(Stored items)
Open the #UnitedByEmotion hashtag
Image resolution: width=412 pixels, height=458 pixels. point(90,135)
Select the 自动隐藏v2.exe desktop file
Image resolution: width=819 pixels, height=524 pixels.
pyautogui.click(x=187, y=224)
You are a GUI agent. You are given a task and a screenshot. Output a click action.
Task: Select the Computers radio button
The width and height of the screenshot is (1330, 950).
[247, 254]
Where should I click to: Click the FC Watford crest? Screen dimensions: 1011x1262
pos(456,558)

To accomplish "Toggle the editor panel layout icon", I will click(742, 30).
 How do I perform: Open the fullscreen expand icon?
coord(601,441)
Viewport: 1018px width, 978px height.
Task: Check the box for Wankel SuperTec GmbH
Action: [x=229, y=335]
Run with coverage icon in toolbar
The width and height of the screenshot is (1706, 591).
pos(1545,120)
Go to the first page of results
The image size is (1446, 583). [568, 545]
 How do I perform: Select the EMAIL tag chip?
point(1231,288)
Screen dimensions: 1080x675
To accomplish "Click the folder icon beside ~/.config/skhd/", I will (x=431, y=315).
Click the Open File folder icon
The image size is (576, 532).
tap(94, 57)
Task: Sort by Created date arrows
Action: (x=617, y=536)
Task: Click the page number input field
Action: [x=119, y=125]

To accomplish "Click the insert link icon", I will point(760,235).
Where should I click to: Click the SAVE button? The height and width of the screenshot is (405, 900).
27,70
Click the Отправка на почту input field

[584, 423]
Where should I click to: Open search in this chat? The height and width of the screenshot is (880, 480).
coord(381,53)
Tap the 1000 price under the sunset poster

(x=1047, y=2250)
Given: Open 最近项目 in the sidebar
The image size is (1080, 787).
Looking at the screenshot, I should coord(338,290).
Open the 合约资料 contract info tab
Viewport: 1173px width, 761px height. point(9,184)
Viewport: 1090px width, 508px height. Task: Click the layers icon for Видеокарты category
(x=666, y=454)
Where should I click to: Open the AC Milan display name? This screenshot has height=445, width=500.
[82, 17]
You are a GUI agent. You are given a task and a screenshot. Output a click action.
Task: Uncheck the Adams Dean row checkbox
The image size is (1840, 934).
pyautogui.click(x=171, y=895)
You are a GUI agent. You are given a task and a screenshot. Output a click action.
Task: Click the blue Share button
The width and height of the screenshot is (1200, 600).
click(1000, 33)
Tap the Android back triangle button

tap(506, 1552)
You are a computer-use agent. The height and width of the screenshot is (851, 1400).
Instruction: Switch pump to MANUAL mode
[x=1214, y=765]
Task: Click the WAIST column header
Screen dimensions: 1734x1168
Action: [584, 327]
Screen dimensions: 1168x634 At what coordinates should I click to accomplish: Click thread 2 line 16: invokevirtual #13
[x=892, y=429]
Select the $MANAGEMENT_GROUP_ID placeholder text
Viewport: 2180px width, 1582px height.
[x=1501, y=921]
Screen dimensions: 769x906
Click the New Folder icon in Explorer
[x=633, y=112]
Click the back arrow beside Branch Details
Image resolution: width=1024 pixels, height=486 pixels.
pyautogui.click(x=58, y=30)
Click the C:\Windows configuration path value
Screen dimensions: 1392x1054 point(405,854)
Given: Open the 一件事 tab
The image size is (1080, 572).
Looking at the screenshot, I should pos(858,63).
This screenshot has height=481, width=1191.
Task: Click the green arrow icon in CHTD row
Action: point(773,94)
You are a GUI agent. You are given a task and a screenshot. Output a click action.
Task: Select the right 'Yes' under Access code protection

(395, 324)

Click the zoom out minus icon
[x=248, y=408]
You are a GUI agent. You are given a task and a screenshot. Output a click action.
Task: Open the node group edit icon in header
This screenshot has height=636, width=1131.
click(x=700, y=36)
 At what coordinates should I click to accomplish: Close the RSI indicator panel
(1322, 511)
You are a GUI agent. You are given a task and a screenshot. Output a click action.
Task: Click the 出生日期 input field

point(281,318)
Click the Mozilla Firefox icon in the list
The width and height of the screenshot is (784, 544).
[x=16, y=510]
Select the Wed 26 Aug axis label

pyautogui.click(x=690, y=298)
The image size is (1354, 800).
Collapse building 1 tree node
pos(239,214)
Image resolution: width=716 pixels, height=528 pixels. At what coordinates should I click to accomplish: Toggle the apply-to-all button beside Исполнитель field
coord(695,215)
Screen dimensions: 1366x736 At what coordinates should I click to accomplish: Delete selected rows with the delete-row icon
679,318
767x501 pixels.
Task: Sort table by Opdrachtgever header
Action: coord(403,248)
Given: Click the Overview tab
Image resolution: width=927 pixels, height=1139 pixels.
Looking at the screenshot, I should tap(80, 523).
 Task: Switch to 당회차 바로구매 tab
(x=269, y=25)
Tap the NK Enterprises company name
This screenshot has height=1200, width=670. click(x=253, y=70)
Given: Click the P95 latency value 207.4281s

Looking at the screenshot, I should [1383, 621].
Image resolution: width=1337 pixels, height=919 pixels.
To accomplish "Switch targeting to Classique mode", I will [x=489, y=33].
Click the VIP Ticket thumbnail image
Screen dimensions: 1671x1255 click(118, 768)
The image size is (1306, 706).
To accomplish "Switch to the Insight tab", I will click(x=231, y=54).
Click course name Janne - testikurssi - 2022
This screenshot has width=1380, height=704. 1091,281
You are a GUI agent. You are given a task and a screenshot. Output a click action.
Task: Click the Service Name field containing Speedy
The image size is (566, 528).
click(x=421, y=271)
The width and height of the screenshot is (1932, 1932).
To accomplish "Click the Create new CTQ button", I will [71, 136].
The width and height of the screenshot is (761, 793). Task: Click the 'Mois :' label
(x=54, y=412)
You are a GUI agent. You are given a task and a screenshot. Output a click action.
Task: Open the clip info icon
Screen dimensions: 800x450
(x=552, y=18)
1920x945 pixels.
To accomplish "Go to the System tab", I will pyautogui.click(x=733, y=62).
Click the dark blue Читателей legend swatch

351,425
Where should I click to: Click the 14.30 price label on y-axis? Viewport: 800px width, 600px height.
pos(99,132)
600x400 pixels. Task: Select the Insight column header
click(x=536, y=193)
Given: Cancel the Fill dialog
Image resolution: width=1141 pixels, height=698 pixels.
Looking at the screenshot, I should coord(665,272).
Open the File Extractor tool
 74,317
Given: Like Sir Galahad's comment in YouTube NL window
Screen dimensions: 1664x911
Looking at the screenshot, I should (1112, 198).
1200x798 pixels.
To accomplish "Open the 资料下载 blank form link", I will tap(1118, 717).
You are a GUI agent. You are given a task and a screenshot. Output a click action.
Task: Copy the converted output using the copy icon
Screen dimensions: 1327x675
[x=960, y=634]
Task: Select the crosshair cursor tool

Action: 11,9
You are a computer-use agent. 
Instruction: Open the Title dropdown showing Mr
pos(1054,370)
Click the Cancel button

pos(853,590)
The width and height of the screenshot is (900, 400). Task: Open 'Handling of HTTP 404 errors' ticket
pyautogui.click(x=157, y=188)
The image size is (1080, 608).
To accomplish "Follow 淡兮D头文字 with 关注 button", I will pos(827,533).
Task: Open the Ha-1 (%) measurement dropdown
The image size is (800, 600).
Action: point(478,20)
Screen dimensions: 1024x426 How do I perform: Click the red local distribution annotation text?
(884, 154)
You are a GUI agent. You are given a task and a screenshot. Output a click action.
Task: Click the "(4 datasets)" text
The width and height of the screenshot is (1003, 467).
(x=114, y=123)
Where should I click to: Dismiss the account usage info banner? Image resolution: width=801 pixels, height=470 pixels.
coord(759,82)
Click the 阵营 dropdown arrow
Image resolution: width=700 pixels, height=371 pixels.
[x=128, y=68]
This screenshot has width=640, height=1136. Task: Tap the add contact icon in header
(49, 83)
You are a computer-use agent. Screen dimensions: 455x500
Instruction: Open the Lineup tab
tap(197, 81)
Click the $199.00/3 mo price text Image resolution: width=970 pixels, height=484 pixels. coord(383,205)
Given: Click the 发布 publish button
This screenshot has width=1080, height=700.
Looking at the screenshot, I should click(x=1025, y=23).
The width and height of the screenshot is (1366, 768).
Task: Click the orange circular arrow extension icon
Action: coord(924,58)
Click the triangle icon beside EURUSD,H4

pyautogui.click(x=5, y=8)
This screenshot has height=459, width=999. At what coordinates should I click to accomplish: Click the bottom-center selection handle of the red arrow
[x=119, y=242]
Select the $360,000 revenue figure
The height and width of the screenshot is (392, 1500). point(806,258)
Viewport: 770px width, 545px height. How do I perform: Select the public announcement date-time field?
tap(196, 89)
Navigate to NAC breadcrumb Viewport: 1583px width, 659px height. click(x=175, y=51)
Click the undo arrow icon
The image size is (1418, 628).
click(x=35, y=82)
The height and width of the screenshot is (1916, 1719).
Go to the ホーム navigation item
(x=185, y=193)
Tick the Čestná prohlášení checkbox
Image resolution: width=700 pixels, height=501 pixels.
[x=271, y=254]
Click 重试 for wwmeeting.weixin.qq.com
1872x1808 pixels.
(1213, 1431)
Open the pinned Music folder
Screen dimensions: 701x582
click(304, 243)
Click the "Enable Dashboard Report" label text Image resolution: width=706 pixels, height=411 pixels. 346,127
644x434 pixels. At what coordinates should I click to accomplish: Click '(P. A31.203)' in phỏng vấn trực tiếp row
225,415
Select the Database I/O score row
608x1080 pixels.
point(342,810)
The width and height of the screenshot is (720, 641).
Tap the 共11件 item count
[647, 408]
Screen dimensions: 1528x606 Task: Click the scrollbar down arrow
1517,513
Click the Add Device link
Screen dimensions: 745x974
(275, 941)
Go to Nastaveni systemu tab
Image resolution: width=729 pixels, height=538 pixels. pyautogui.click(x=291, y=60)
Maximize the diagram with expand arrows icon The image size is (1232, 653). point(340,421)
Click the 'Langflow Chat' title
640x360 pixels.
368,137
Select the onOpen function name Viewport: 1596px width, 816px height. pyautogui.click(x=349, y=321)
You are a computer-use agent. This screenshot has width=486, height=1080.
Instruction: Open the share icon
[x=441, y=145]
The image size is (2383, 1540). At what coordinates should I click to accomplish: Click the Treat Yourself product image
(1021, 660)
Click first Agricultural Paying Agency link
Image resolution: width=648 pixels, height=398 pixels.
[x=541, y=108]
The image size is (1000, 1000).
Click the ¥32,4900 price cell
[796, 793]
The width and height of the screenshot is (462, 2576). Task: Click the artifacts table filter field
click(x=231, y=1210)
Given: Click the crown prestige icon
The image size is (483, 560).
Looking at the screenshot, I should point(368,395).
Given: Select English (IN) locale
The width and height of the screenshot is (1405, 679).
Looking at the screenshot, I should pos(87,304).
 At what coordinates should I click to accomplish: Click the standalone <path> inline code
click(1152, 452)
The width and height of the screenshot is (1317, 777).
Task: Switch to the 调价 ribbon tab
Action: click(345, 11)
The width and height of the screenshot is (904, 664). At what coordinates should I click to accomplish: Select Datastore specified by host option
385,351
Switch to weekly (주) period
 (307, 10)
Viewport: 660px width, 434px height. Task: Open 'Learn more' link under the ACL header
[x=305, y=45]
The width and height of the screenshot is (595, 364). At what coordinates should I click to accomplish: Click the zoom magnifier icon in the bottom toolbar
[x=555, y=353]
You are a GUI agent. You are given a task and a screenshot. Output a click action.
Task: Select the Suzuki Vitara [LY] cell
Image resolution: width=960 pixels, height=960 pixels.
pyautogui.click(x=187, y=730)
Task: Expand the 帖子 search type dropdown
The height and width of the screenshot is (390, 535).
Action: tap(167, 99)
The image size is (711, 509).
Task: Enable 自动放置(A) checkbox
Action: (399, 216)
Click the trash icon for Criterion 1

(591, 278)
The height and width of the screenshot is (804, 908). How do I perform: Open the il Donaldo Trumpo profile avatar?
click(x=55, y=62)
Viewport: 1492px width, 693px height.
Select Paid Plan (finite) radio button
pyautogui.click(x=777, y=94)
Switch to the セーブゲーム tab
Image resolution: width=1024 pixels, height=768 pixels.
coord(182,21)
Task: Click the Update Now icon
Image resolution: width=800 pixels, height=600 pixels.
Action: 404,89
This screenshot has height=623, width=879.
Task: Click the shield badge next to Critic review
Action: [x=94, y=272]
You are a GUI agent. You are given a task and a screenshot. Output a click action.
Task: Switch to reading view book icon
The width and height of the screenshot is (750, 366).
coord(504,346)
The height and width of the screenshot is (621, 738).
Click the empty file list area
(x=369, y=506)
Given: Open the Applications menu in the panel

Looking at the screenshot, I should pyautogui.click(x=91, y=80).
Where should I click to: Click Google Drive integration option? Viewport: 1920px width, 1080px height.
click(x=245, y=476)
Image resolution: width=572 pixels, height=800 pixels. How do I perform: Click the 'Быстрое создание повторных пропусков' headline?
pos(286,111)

_TASK DIRECTIONS_
Using the records above, set down exactly the lines from the one with "This screenshot has height=459, width=999." through the one with "height=411 pixels. 346,127", inclusive, and nothing more.

_RESULT OF THIS TASK_
This screenshot has height=459, width=999. At what coordinates should I click to accomplish: Click the bottom-center selection handle of the red arrow
[x=119, y=242]
Select the $360,000 revenue figure
The height and width of the screenshot is (392, 1500). point(806,258)
Viewport: 770px width, 545px height. How do I perform: Select the public announcement date-time field?
tap(196, 89)
Navigate to NAC breadcrumb Viewport: 1583px width, 659px height. click(x=175, y=51)
Click the undo arrow icon
The image size is (1418, 628).
click(x=35, y=82)
The height and width of the screenshot is (1916, 1719).
Go to the ホーム navigation item
(x=185, y=193)
Tick the Čestná prohlášení checkbox
Image resolution: width=700 pixels, height=501 pixels.
[x=271, y=254]
Click 重试 for wwmeeting.weixin.qq.com
1872x1808 pixels.
(1213, 1431)
Open the pinned Music folder
Screen dimensions: 701x582
click(304, 243)
Click the "Enable Dashboard Report" label text Image resolution: width=706 pixels, height=411 pixels. 346,127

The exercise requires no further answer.